📝 题目
9.设 $z=x y+x F(u)$ ,而 $u=\frac{y}{x}, F(u)$ 为可导函数,证明 $x \frac{\partial z}{\partial x}+y \frac{\partial z}{\partial y}=z+x y$ .
💡 答案与解析
[AI解答]
[AI解答]
已知: $$ z = xy + xF(u), \quad u = \frac{y}{x} $$ 且 $F(u)$ 可导。
首先,分别求偏导数 $\frac{\partial z}{\partial x}$ 和 $\frac{\partial z}{\partial y}$。
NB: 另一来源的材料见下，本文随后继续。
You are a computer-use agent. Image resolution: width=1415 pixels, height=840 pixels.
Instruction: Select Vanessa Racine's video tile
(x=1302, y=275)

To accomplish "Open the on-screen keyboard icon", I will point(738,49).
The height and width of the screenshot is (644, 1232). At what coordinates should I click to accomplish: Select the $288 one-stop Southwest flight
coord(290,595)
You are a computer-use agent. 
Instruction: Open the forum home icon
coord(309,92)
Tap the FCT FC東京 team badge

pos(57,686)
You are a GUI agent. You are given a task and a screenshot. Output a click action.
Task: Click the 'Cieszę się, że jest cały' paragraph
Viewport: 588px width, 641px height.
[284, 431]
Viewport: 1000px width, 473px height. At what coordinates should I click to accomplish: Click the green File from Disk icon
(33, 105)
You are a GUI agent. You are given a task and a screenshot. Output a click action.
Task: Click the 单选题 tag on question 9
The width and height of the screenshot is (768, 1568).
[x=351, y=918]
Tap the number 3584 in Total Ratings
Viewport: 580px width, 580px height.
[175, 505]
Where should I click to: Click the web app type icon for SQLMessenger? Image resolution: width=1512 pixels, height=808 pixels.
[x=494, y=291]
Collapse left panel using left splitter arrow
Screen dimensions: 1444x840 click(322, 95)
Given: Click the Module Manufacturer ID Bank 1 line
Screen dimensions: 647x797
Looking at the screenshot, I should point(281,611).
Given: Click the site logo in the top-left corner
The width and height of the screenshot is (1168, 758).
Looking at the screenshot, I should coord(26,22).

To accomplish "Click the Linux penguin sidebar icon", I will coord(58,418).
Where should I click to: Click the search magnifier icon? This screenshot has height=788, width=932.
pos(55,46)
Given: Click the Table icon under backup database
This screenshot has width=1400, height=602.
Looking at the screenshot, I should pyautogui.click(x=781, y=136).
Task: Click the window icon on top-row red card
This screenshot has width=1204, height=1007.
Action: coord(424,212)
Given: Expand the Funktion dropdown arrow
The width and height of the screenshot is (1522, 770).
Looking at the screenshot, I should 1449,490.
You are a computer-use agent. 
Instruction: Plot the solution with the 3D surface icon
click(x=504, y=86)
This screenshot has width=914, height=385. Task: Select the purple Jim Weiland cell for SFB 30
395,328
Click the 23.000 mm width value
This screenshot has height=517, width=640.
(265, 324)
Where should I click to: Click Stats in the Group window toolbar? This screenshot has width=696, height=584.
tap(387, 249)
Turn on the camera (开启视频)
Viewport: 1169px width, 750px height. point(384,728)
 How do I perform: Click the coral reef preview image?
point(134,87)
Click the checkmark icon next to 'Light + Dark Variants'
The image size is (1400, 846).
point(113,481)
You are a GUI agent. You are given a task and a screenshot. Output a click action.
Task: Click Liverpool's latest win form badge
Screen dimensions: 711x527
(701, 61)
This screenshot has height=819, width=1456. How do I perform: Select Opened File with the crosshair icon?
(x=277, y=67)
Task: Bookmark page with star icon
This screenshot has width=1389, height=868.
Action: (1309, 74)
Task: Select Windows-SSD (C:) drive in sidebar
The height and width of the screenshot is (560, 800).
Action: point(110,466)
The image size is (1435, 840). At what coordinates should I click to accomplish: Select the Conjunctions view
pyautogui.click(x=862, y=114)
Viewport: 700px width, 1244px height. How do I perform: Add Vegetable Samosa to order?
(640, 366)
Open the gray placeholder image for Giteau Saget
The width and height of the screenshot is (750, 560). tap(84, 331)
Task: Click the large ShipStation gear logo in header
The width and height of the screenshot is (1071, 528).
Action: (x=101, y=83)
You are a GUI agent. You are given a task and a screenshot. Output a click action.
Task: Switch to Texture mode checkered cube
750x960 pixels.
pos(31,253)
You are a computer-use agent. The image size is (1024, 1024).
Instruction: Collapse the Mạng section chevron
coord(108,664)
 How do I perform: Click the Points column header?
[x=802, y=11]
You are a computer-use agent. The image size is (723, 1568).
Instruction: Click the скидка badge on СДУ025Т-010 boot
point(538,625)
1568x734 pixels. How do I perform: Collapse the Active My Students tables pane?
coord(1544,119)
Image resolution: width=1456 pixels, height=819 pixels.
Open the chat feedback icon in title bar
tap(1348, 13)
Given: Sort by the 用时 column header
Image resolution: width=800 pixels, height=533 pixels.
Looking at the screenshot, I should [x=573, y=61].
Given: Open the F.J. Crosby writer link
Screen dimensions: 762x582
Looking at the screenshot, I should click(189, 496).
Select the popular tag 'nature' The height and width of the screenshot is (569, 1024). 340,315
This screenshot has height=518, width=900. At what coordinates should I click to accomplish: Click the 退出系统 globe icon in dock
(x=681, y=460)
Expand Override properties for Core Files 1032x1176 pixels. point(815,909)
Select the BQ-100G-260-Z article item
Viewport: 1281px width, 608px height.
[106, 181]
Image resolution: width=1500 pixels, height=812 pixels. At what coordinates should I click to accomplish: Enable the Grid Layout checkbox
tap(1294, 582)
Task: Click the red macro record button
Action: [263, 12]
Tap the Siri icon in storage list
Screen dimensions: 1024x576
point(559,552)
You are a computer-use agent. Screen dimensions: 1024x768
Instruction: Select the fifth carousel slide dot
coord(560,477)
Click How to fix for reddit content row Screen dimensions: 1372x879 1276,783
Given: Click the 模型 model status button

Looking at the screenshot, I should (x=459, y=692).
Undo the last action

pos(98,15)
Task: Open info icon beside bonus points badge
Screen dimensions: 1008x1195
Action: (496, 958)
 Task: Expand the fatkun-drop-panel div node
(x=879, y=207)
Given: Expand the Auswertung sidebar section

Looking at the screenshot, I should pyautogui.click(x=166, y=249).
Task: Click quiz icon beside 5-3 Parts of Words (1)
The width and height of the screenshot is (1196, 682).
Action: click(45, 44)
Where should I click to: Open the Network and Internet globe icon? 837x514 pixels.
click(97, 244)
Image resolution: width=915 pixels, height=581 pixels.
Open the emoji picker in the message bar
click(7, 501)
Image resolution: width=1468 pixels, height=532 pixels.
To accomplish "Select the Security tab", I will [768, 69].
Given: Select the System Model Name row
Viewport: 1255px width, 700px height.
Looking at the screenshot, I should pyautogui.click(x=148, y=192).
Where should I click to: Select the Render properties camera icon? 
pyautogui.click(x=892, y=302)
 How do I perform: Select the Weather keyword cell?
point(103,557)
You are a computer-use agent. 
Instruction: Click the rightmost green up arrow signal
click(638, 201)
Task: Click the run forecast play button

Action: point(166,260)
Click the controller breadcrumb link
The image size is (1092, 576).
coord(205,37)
**1. 对 $x$ 求偏导**(注意 $u$ 也依赖于 $x$): $$ \frac{\partial z}{\partial x} = y + F(u) + x \cdot F'(u) \cdot \frac{\partial u}{\partial x} $$ 而 $$ \frac{\partial u}{\partial x} = \frac{\partial}{\partial x}\left( \frac{y}{x} \right) = -\frac{y}{x^2} $$ 所以 $$ \frac{\partial z}{\partial x} = y + F(u) + x F'(u) \cdot \left( -\frac{y}{x^2} \right) = y + F(u) - \frac{y}{x} F'(u) $$
**2. 对 $y$ 求偏导**: $$ \frac{\partial z}{\partial y} = x + x F'(u) \cdot \frac{\partial u}{\partial y} $$ 而 $$ \frac{\partial u}{\partial y} = \frac{1}{x} $$ 所以 $$ \frac{\partial z}{\partial y} = x + x F'(u) \cdot \frac{1}{x} = x + F'(u) $$
**3. 代入要证明的等式左边**: $$ x \frac{\partial z}{\partial x} + y \frac{\partial z}{\partial y} = x\left[ y + F(u) - \frac{y}{x} F'(u) \right] + y\left[ x + F'(u) \right] $$ 展开: $$ = xy + xF(u) - yF'(u) + xy + yF'(u) $$ 注意 $- yF'(u) + yF'(u) = 0$,所以 $$ = 2xy + xF(u) $$
**4. 与右边比较**: 右边为 $$ z + xy = (xy + xF(u)) + xy = 2xy + xF(u) $$ 左右相等,证毕。